# START OF PASSAGE PROVIDED

Consolidation: this blog is moving ahead

I'm running at this stage about four blog-like operations and that is a bit too much, I discovered, so I'm going to consolidate my China-blogs into one new one: chinaherald.blogspot.com

Do expect there also contributions about the changing media landscape in China: it is fascinating enough, but the variaty is subjects will be larger. Hope to see you there too.
Posting here will basically stop from now.
Hits from China

Another indication: I suddenly discovered a few hits to this site from China, notably from Beijing and Liaoning. Not many, but it seems possible to see this site directly from China now.
First messages from Shanghai suggest that nothing has changed there and people still have to use proxies to read this.
The blogspot rumor investigated

Despite the ongoing holidays (here in the US we now also have weekend) some more details from China are coming in, thanks to some active bloggers over there, especially Peking Duck and Brainsmurf.
The stories differ very much, also per region. That would not be so strange, since provincial and local authorities would have a large say in what is being blocked, it is never a unilateral decisions by a big brother in Beijing.
A few interesting speculations pop up. First a cooperation between Google and the mainland authorities is being suggested as it seems that the Google caches are partially blocked, allowing users to access most of them without proxy, but some not. That would most likely need help from Google.

# END OF PASSAGE PROVIDED
# START OF SUPPLIED MATERIAL

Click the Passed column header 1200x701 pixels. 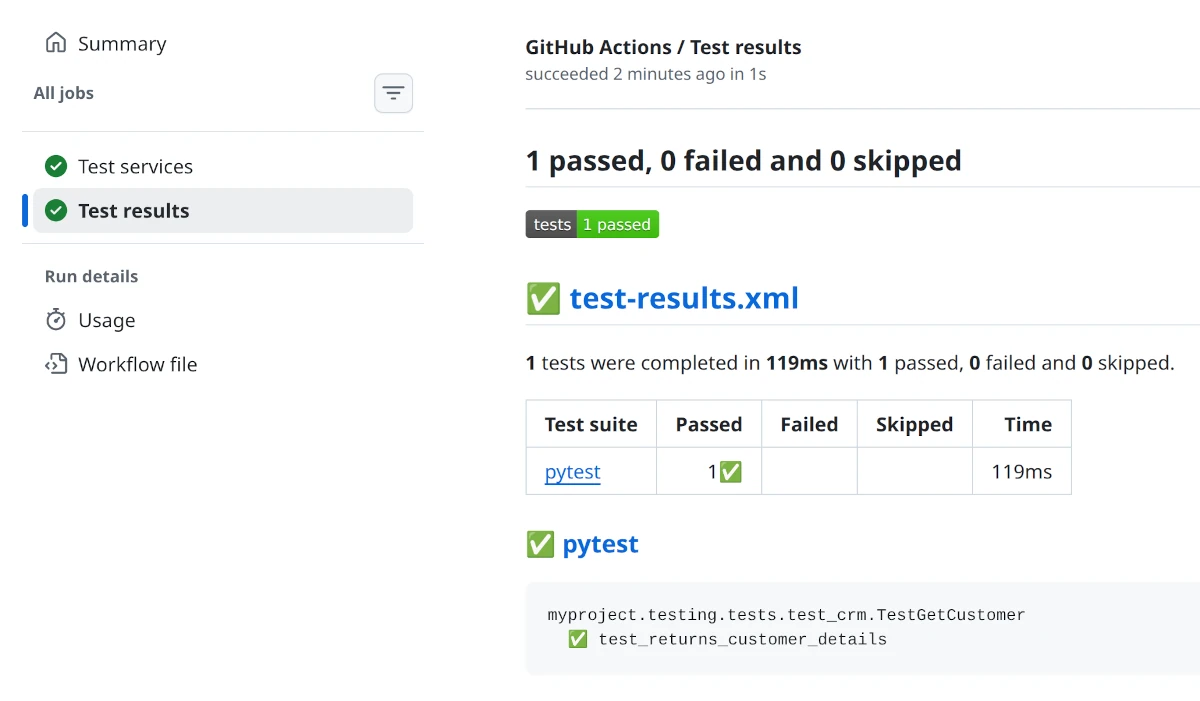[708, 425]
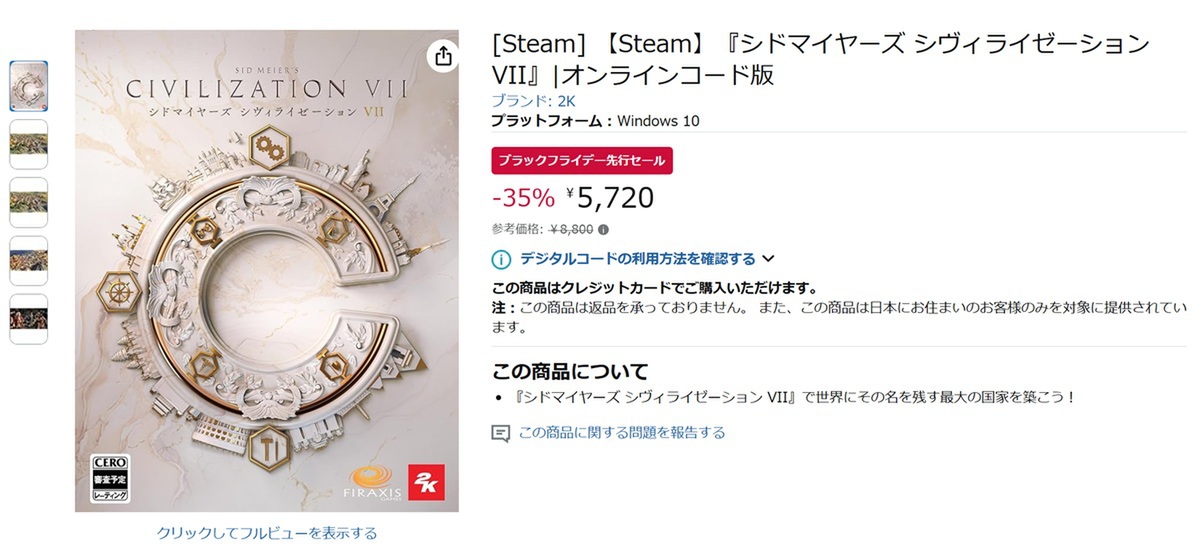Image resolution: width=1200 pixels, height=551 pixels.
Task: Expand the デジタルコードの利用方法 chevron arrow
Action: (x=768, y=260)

# END OF SUPPLIED MATERIAL

__THE PROBLEM__: From the blog post above, reproduce verbatim the span that begins at the words "Consolidation: this blog" and stops after "from China now.".

__RESPONSE__:
Consolidation: this blog is moving ahead

I'm running at this stage about four blog-like operations and that is a bit too much, I discovered, so I'm going to consolidate my China-blogs into one new one: chinaherald.blogspot.com

Do expect there also contributions about the changing media landscape in China: it is fascinating enough, but the variaty is subjects will be larger. Hope to see you there too.
Posting here will basically stop from now.
Hits from China

Another indication: I suddenly discovered a few hits to this site from China, notably from Beijing and Liaoning. Not many, but it seems possible to see this site directly from China now.